Work through the material below and tally the lines holding "will"; only the tally should be returned.
━━━━━━
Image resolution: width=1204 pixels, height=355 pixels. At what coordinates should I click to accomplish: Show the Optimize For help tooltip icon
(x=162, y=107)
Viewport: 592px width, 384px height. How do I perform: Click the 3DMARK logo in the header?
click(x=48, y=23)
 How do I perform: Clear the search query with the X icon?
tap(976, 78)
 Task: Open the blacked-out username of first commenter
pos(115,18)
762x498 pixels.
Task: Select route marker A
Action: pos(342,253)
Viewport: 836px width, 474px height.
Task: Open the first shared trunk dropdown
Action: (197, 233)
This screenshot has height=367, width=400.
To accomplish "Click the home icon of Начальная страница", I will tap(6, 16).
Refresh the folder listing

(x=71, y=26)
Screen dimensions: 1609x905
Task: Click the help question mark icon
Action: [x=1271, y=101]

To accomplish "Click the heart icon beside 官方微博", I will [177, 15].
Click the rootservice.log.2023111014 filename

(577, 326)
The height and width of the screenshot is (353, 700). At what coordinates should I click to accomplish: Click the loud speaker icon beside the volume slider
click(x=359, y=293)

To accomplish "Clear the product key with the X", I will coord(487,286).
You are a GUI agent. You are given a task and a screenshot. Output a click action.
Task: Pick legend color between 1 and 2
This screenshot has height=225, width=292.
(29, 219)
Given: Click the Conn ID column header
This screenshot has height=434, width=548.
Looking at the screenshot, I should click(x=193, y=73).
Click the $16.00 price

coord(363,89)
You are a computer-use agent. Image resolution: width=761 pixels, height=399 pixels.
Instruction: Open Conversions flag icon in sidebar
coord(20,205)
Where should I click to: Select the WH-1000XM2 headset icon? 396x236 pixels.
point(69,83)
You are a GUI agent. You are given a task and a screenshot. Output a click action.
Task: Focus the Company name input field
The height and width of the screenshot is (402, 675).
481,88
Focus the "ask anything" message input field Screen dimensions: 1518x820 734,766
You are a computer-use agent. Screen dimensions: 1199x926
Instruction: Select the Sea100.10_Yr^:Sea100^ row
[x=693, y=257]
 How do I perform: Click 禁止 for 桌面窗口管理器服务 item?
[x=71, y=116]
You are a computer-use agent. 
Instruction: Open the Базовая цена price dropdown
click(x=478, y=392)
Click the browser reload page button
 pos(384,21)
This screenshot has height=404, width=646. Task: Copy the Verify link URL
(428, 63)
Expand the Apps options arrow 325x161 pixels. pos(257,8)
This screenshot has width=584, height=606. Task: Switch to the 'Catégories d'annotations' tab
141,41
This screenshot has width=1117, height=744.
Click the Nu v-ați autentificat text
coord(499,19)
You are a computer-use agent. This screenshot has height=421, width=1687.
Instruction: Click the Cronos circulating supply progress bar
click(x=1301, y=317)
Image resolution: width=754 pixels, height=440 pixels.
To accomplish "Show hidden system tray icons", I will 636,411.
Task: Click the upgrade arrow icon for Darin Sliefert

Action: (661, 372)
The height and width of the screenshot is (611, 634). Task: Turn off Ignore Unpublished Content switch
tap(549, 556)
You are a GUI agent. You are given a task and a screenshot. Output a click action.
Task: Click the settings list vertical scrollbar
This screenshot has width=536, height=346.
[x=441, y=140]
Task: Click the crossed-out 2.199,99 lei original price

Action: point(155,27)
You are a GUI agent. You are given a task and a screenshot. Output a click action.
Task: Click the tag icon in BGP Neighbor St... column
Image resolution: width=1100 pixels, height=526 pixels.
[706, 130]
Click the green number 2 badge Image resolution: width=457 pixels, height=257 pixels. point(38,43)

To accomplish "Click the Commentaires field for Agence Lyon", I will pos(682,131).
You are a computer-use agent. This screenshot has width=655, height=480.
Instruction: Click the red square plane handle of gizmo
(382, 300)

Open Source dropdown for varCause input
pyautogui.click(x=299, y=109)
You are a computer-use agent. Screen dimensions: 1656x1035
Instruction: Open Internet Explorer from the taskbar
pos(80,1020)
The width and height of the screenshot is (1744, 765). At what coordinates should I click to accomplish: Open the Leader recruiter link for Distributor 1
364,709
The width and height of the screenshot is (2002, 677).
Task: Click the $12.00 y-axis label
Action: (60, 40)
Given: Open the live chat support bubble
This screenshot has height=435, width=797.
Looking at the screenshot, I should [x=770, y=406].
━━━━━━
ANSWER TO THIS EXERCISE
5